Nothing in the entries may be dropped: restate them word for word.

"""

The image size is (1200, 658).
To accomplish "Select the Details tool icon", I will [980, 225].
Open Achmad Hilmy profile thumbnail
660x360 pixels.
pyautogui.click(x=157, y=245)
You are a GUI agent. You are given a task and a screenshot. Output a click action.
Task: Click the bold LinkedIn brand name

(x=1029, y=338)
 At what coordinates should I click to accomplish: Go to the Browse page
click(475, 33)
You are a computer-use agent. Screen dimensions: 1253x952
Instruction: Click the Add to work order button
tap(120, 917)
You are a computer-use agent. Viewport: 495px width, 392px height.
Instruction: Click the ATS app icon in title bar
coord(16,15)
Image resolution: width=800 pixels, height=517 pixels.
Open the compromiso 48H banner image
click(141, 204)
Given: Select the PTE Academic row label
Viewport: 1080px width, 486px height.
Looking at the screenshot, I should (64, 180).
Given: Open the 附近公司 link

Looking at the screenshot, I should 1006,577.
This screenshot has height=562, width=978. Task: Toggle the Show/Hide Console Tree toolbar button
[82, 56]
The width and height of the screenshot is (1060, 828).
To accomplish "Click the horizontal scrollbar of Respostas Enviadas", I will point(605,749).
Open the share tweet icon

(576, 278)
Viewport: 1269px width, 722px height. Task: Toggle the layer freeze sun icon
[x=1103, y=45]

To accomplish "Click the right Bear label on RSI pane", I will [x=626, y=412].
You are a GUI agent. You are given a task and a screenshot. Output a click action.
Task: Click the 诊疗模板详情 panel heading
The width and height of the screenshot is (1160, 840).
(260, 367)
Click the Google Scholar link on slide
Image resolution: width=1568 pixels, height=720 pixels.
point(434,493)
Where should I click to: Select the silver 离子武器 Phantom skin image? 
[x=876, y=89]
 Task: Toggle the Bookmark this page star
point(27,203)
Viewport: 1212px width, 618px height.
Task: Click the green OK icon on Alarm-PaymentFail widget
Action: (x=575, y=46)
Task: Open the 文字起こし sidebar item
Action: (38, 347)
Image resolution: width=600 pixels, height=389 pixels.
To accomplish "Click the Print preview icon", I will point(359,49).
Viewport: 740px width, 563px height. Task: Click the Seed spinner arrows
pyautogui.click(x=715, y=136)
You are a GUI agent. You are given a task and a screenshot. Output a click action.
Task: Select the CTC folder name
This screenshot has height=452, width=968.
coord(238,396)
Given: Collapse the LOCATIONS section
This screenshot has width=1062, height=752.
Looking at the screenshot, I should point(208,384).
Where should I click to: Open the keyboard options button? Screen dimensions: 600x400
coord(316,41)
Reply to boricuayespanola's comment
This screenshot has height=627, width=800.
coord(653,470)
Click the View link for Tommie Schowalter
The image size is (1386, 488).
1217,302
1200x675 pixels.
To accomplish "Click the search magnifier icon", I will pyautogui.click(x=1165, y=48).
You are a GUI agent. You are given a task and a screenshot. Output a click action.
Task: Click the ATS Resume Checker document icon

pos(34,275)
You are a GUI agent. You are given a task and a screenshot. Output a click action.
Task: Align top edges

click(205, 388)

"""

- Exercise response
The image size is (1200, 658).
To accomplish "Select the Details tool icon", I will [980, 225].
Open Achmad Hilmy profile thumbnail
660x360 pixels.
pyautogui.click(x=157, y=245)
You are a GUI agent. You are given a task and a screenshot. Output a click action.
Task: Click the bold LinkedIn brand name

(x=1029, y=338)
 At what coordinates should I click to accomplish: Go to the Browse page
click(475, 33)
You are a computer-use agent. Screen dimensions: 1253x952
Instruction: Click the Add to work order button
tap(120, 917)
You are a computer-use agent. Viewport: 495px width, 392px height.
Instruction: Click the ATS app icon in title bar
coord(16,15)
Image resolution: width=800 pixels, height=517 pixels.
Open the compromiso 48H banner image
click(141, 204)
Given: Select the PTE Academic row label
Viewport: 1080px width, 486px height.
Looking at the screenshot, I should (64, 180).
Given: Open the 附近公司 link

Looking at the screenshot, I should 1006,577.
This screenshot has height=562, width=978. Task: Toggle the Show/Hide Console Tree toolbar button
[82, 56]
The width and height of the screenshot is (1060, 828).
To accomplish "Click the horizontal scrollbar of Respostas Enviadas", I will point(605,749).
Open the share tweet icon

(576, 278)
Viewport: 1269px width, 722px height. Task: Toggle the layer freeze sun icon
[x=1103, y=45]

To accomplish "Click the right Bear label on RSI pane", I will [x=626, y=412].
You are a GUI agent. You are given a task and a screenshot. Output a click action.
Task: Click the 诊疗模板详情 panel heading
The width and height of the screenshot is (1160, 840).
(260, 367)
Click the Google Scholar link on slide
Image resolution: width=1568 pixels, height=720 pixels.
point(434,493)
Where should I click to: Select the silver 离子武器 Phantom skin image? 
[x=876, y=89]
 Task: Toggle the Bookmark this page star
point(27,203)
Viewport: 1212px width, 618px height.
Task: Click the green OK icon on Alarm-PaymentFail widget
Action: (x=575, y=46)
Task: Open the 文字起こし sidebar item
Action: (38, 347)
Image resolution: width=600 pixels, height=389 pixels.
To accomplish "Click the Print preview icon", I will point(359,49).
Viewport: 740px width, 563px height. Task: Click the Seed spinner arrows
pyautogui.click(x=715, y=136)
You are a GUI agent. You are given a task and a screenshot. Output a click action.
Task: Select the CTC folder name
This screenshot has height=452, width=968.
coord(238,396)
Given: Collapse the LOCATIONS section
This screenshot has width=1062, height=752.
Looking at the screenshot, I should point(208,384).
Where should I click to: Open the keyboard options button? Screen dimensions: 600x400
coord(316,41)
Reply to boricuayespanola's comment
This screenshot has height=627, width=800.
coord(653,470)
Click the View link for Tommie Schowalter
The image size is (1386, 488).
1217,302
1200x675 pixels.
To accomplish "Click the search magnifier icon", I will pyautogui.click(x=1165, y=48).
You are a GUI agent. You are given a task and a screenshot. Output a click action.
Task: Click the ATS Resume Checker document icon

pos(34,275)
You are a GUI agent. You are given a task and a screenshot. Output a click action.
Task: Align top edges

click(205, 388)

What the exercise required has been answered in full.